Whereas risk to the relative return investor revolves around deviations from the benchmark which can be quantified through standard deviation, risk to the absolute return investor revolves around tradeoffs and the risk of permanent losses which often cannot be quantified to any great degree. These tend to include the "tiger"-like risks -- the ones that often fall outside of conventional risk frameworks (such as deviation from a benchmark). As such, Taleb recommends that we "Invest in preparedness, not in prediction."
A big part of preparedness is simply exercising common sense. As Taleb describes, "All these recommendations have one point in common: asymmetry. Put yourself in situations where favorable consequences are much larger than unfavorable ones." Or, as Taleb also describes, it is learning "how to avoid crossing the street blindfolded". He is not suggesting one never crosses the street (i.e., invest); he is only suggesting that doing so when blindfolded is unduly risky.

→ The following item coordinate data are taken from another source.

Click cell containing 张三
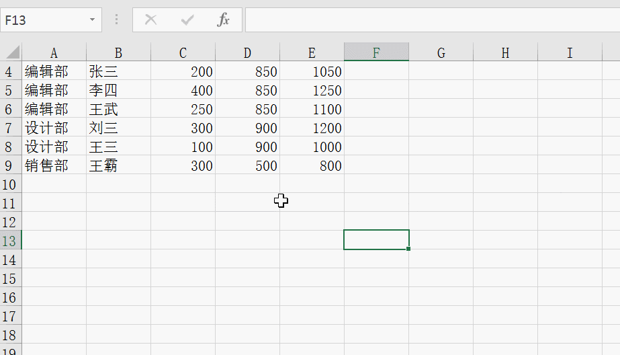The image size is (620, 355). click(118, 72)
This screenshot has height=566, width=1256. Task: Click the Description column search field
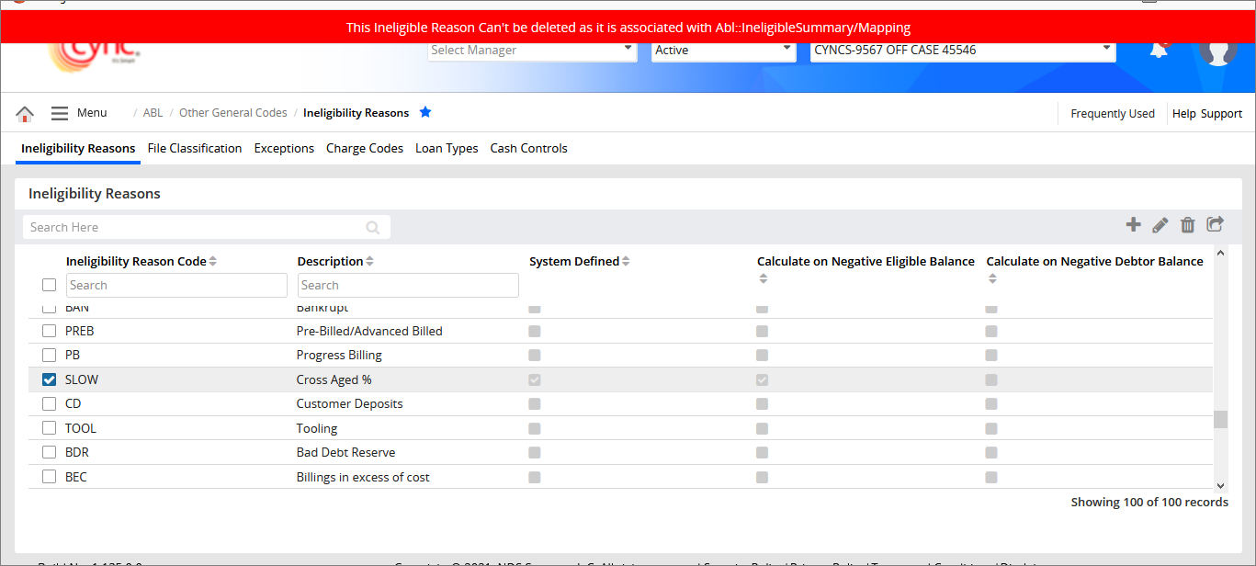tap(408, 286)
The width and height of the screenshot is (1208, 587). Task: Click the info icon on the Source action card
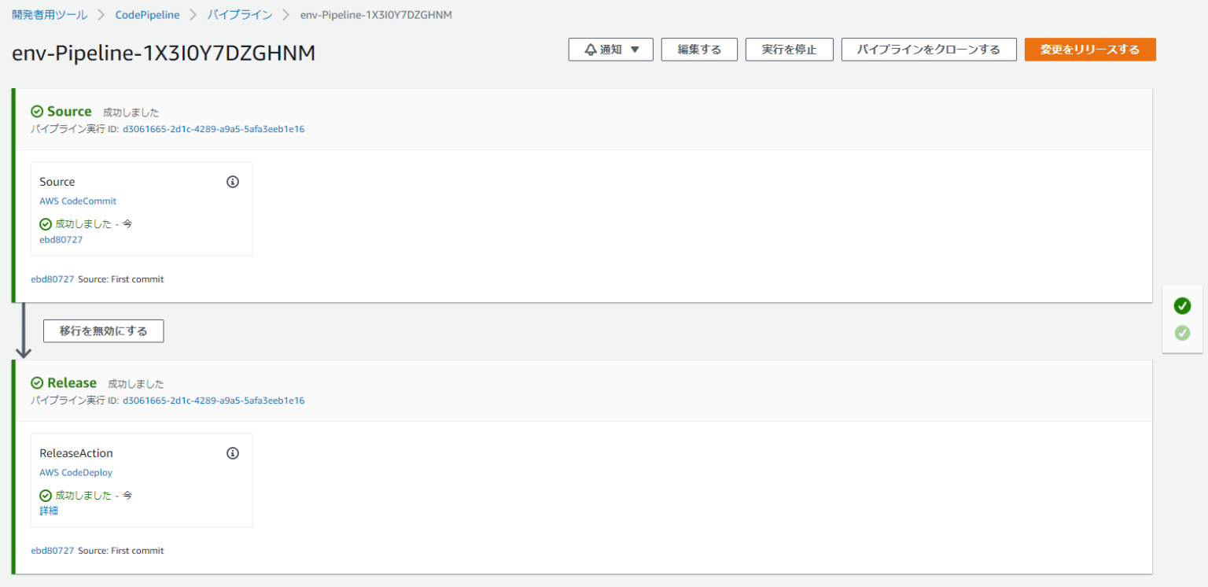point(232,181)
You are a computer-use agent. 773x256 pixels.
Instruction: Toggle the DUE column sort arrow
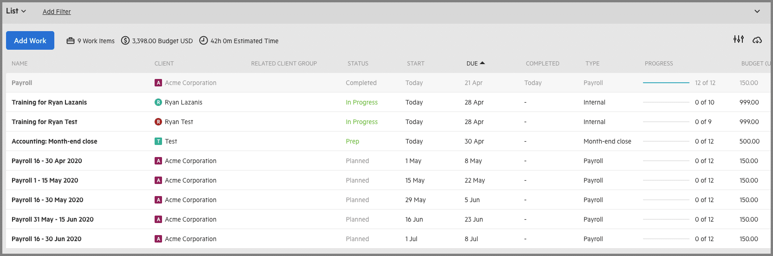click(x=482, y=63)
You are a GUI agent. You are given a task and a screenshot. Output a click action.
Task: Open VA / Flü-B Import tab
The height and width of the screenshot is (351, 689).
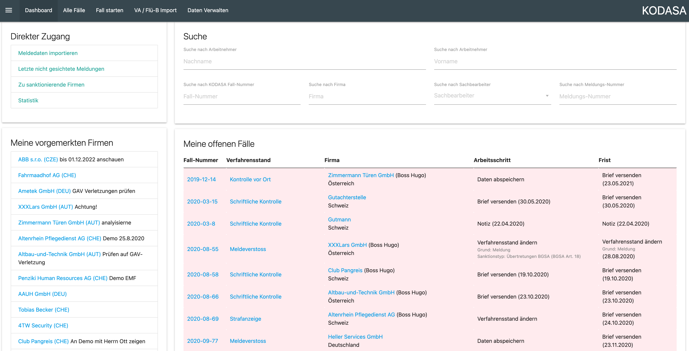coord(155,10)
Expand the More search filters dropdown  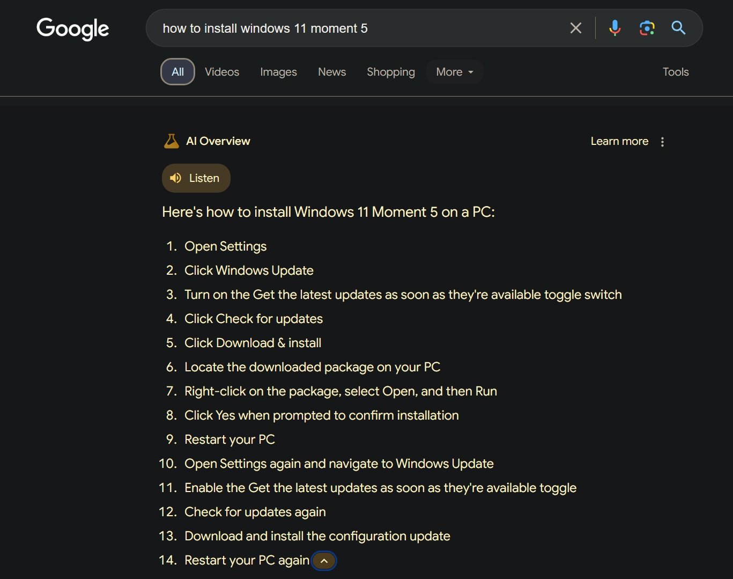tap(454, 72)
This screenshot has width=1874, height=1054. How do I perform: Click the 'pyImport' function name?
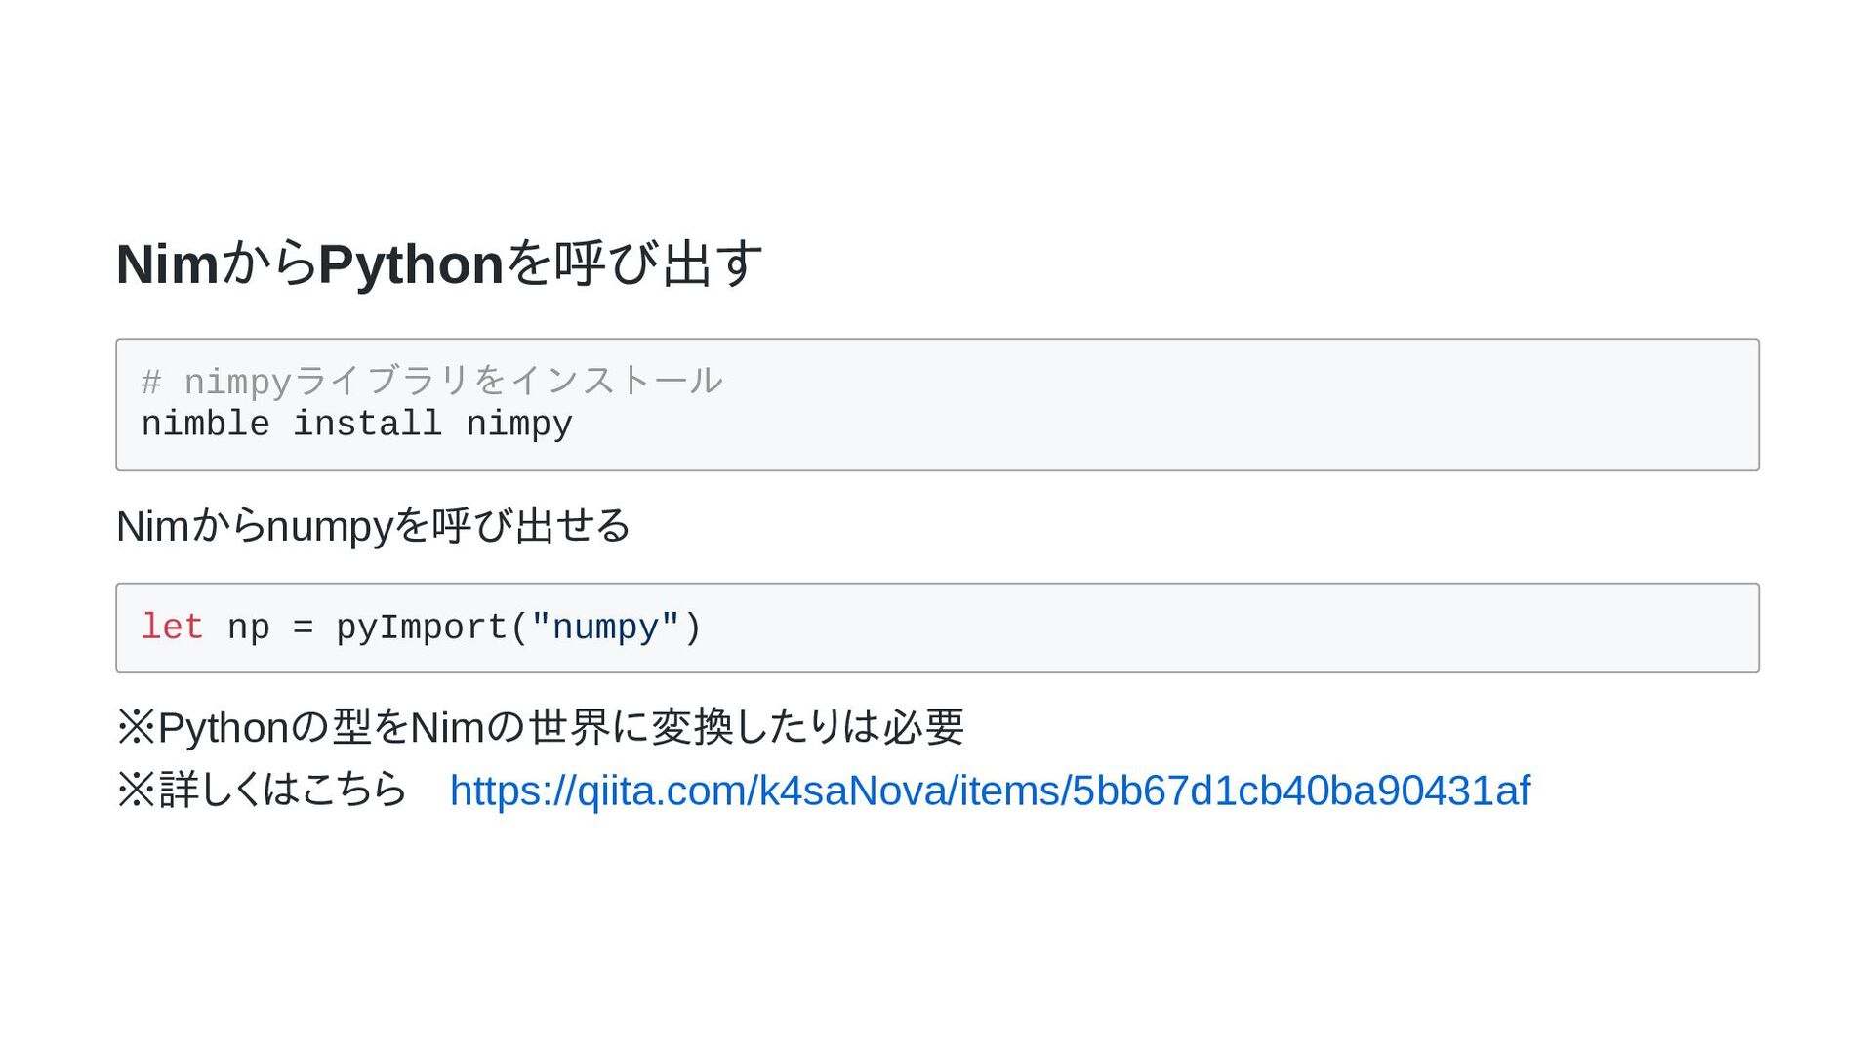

Unfortunately, many investors may not be nearly as prepared as they could be. Whether out of "ignorance and blindness to probabilities" or for other reasons, many investors may be allowing concern for relative returns to distract them from a financial system with structurally higher risk coupled with extremely high stock valuations and weakening internals. Maintaining steadfast exposure to risk assets in these conditions is a lot like crossing the street blindfolded.
While many aspects of today's environment recommend the merits of an absolute return approach to investing, it is important to note that there is not a high burden of proof for many investors. Since most long term investors really just want to get the most out of what the market has to offer, they have little interest in participating in the short-term performance races that so many fund managers participate in and have zero interest in having uncompensated risk build up in their portfolios. All of this suggests that the absolute return approach is inherently much better aligned with the interests of most long term investors than the relative return approach.
Indeed, greater consideration of absolute return investing may may go a long way in bridging the gap between what investors want from their managers and advisors and what they get. And, current conditions suggest it may just be an opportune time to do so. Assuming that returns are always "above average" is to believe in fiction and that can get investors into a lot of trouble.